E così alla fine Roma sembra vivere in maniera schizofrenica due vite: una, innescata da un immaginario smisurato, creato dalla sua storia, potenziato dal consumo, alimentato dagli stessi romani e dall’oceano dei turisti che si insinuano in tutte le pieghe del suo centro storico e ai quali poco importa della condizione della città e dei suoi problemi, l’essenziale che il Colosseo, San Pietro e la Fontana di Trevi rimangano sempre lì per rinnovare continuamente il sogno, l’estasi e la fede; l’altra, che riguarda la dura realtà quotidiana vissuta in maniera precaria e male governata.

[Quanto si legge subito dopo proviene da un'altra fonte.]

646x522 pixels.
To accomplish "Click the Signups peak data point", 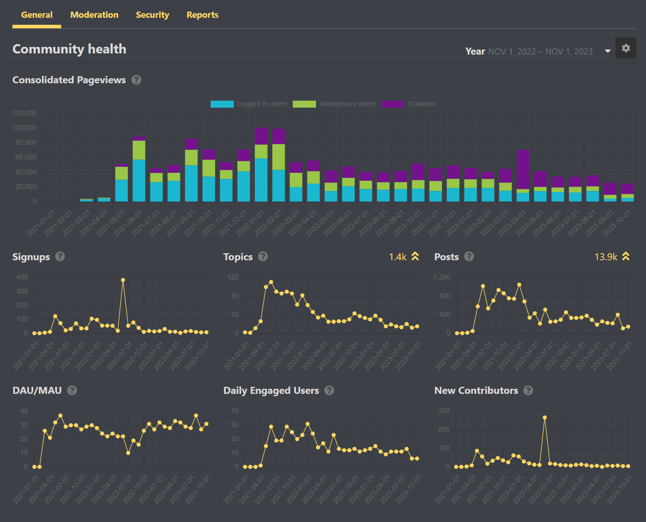I will coord(123,280).
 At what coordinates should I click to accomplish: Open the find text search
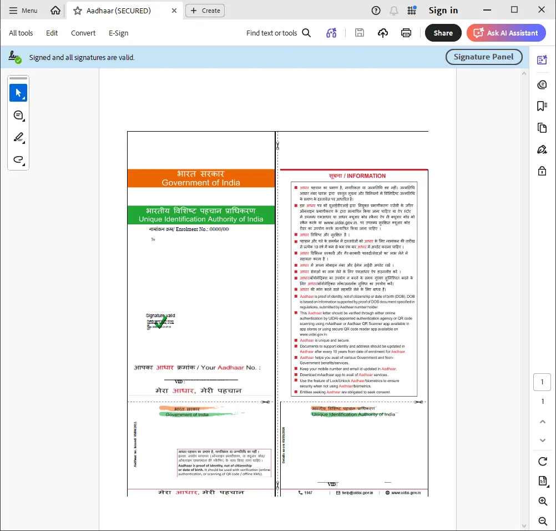[x=278, y=33]
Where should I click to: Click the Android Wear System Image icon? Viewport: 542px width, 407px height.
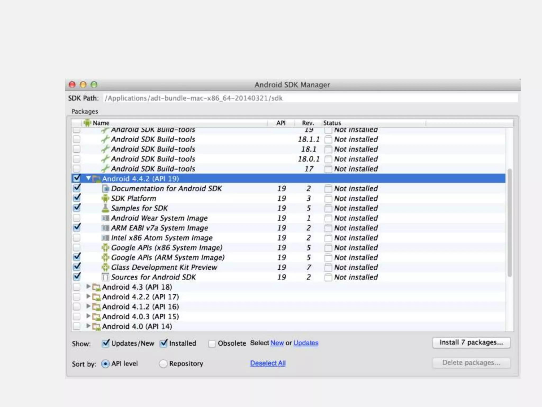click(x=105, y=218)
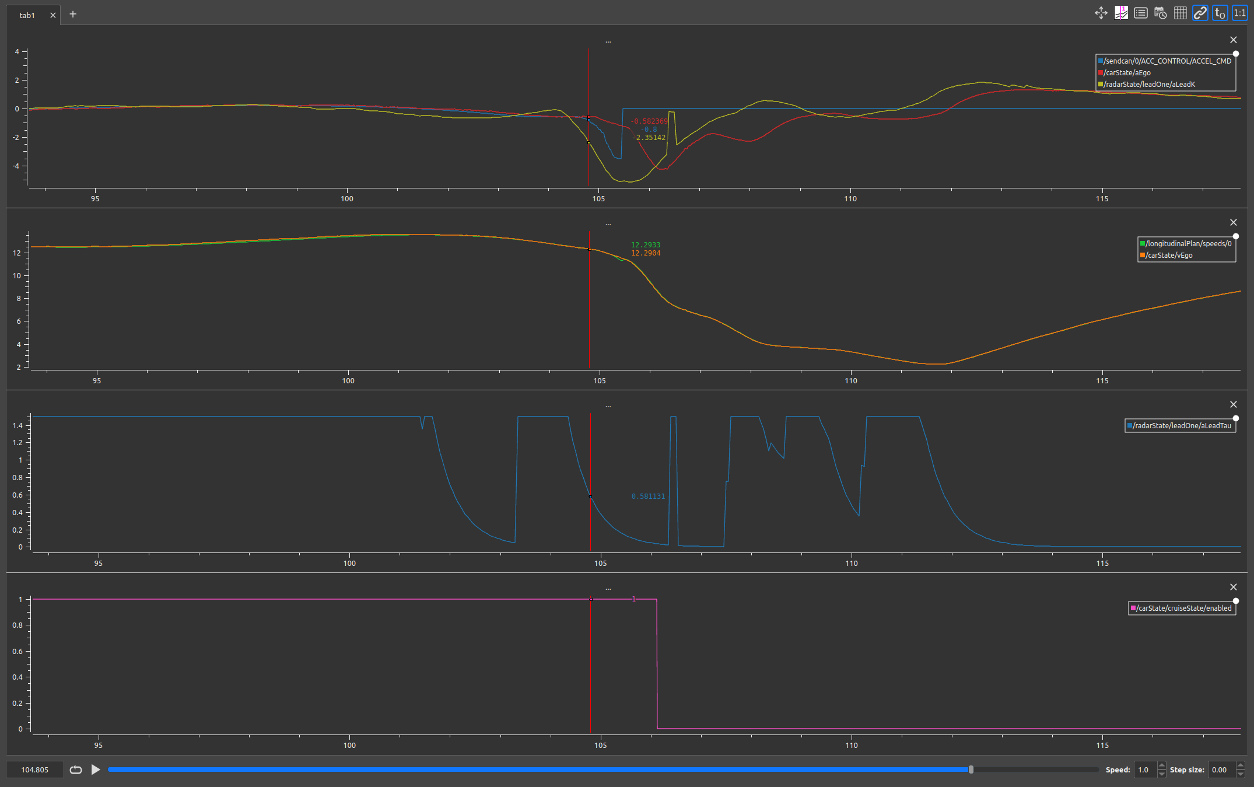Click the date/time display icon

tap(1160, 13)
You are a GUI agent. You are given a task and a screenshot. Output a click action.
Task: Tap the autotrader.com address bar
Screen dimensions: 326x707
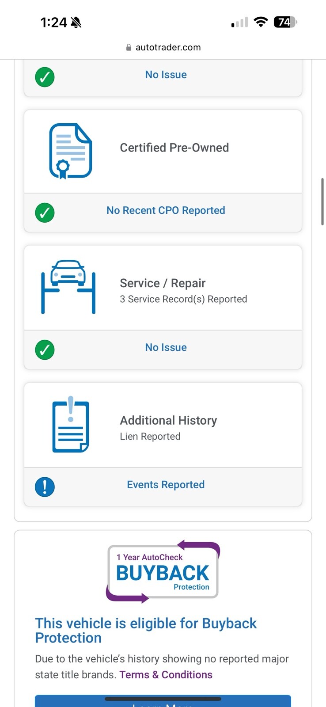[x=168, y=47]
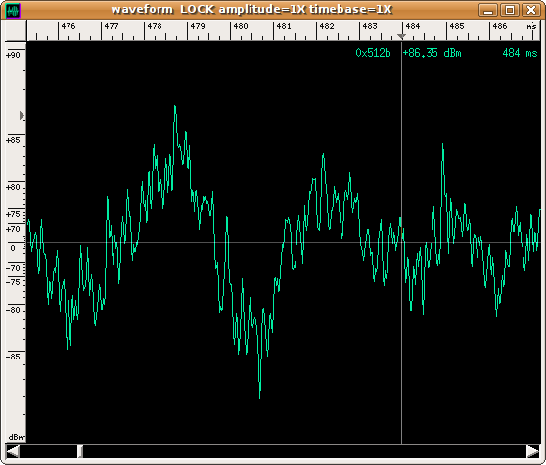The height and width of the screenshot is (465, 546).
Task: Minimize the waveform window
Action: click(x=488, y=10)
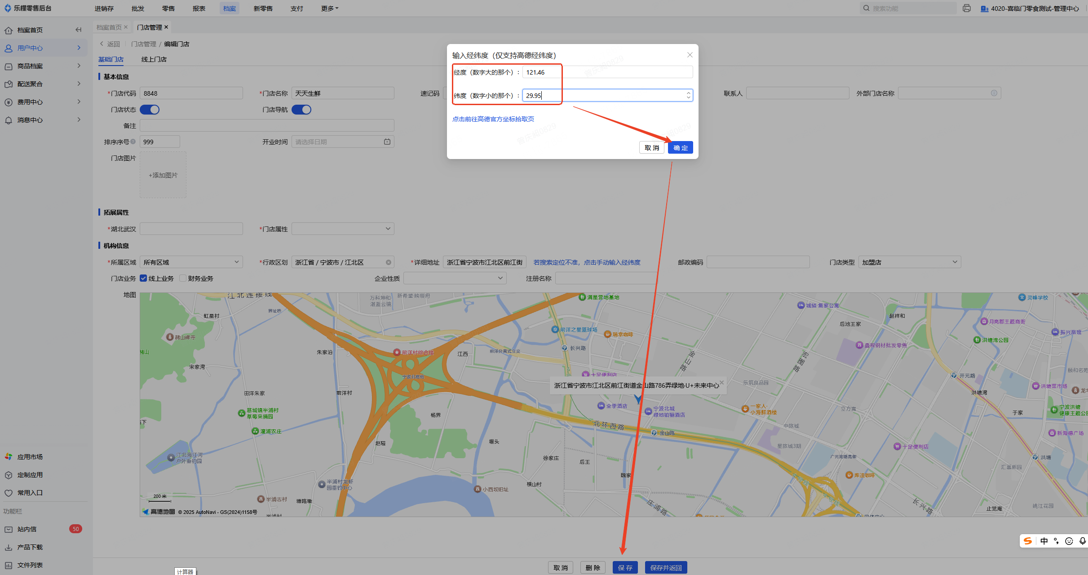1088x575 pixels.
Task: Click the 纬度 field stepper arrows
Action: (688, 95)
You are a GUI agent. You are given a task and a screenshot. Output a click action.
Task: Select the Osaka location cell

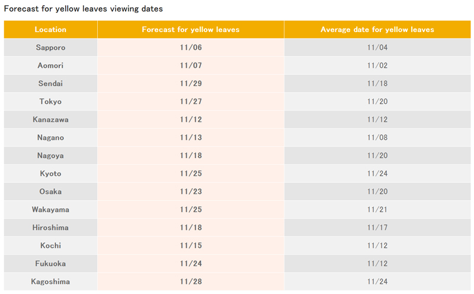coord(50,192)
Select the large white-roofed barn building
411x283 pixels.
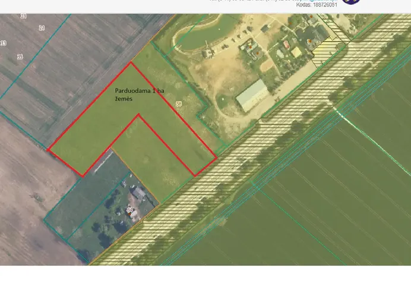point(252,96)
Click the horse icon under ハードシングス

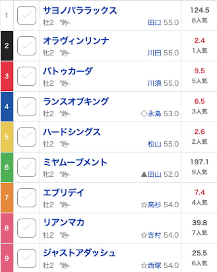tap(65, 144)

Un immaginario, nel caso dei romani, che, in assenza di un forte progetto politico e di una classe dirigente degna di questo nome, non fornisce però alcun motore per l’azione, diventa un sostrato di simboli e concetti presenti nella memoria che cerca di nascondere il mondo così come è, che si rifiuta di riconoscerlo e che rinchiude il suo ruolo nel motivare questo rifiuto. Un sostrato che se non incide sul mondo reale lo fa sul modo di vederlo, di interpretarlo e di viverlo. Un immaginario dunque che imprime sul pensiero un’impronta culturale profonda e che porta, nel caso di Roma, a una passività incomprensibile di fronte alla gravità dei problemi sociali non risolti.